Challenge 8: Rosenblatt Definition of Desirability

by

The
experiment of observing things that I find appealing in the world around me and
recording them in my “What I’ve Got” posts each week has been a thoroughly
rewarding experience. Through these posts, clear design preferences have
emerged as well as my own, personal definition of desirability. From this
experiment, I have learned the importance of understanding your user or
customer and his or her definition of desirability.

Pieter
Desmet and Paul Hekkert, in their article “Framework of Product Experience,”
distinguish between the aesthetic experience and experience of meaning, both of
which are key components of my definition of desirability. These two aspects of
the product experience are important to my personal definition of desirability.
I prefer clear, consistent branding with a clean, fresh aesthetic look. For
example, I wrote about two companies, DryBar and Soul Cycle, which I find
particularly desirable. Each of these companies is a power player in their
respective spaces. Aesthetically, each of these companies has a clear,
consistent brand. It is interesting to note that both use toned down yellow and
grey colors in their branding – colors that elicit happy, peaceful emotions.
Desmet and Hekkert say that the luxury of a product is an example of that
product’s experience of meaning, that luxury “represents a symbolic value of a
comfortable lifestyle that is associated with particular consumer products.”
Both the Soul Cycle and DryBar brands make a conscious effort to maintain an
experience of luxury – this is how they connect with their customers on a
deeper level and maintain high retention rates among users.

Secondly,
I prefer products that are simple, practical, and highly effective. For
example, I wrote “What I’ve Got” posts on the card case and on rain ponchos.
Both of these products have simple designs that are optimized for practicality.
I generally do not gravitate towards products with frills; rather, I gravitate
towards products that get the job done in an effective manner.

Thirdly,
I am interested in the profitability of products. More specifically, I am
interested in corporate decisions to create products that adapt to changing
market conditions. For example, I wrote “What I’ve Got” posts on Capital 1’s
banking cafes and Saks Fifth Avenue’s Saks Off Fifth Outlet stores. Over the
past decade, traditional banking has given way to the predominance of online
banking. Capital 1’s banking cafes were an attempt to maintain face-to-face
communication with customers in the age of online banking. Similarly, Saks Off
Fifth was expanded in the wake of the 2008 financial crisis, which had caused a
substantial decline in luxury retail sales. In Q4 2008, luxury retailers
returned the weakest sales figures in 35 years. Saks adapted to this changing
environment by expanding their affiliated discount stores as a way to sell off
excess inventory from their flagship stores. These outlet stores are often as
profitable, if not more profitable, than their full price counterparts because
they have lower capital costs and significantly lower operating expenses. Since
2008, the number of Saks Off Fifth locations has surpassed the number of Saks locations (110 to 40).

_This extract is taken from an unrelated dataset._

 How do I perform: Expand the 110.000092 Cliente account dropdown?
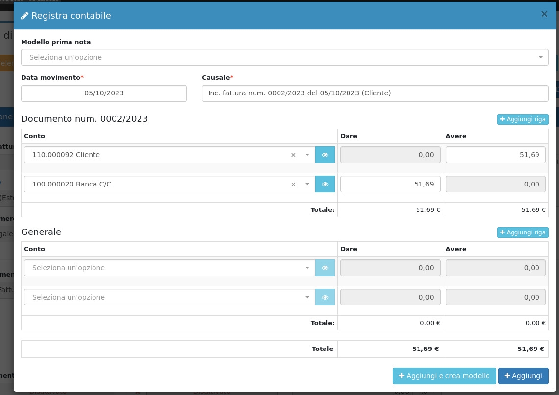(307, 155)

Desmet and Hekkert support
the notion that people become more attached to products that have a similar
personality to their own. I believe that my personality is reflected in my personal
definition of desirability. This definition includes products that are clean, effective,
and creatively adaptive. It is extremely important to remember that people tend
towards products that have a similar personality to their own. As Desmet and Hekkert
write, “Experience is not a property of the product but the outcome of
human-product interaction, and therefore dependent on what characteristics the
user brings into the interaction.” When creating a product, it is most
important to identify your typical customer and his or her desires. What is his
or her personality? What does he or she like/dislike? What aesthetic,
meaningful, and emotional experiences do they want from the product? Only after
answering these questions will a product be able to successfully capture its
intended audience.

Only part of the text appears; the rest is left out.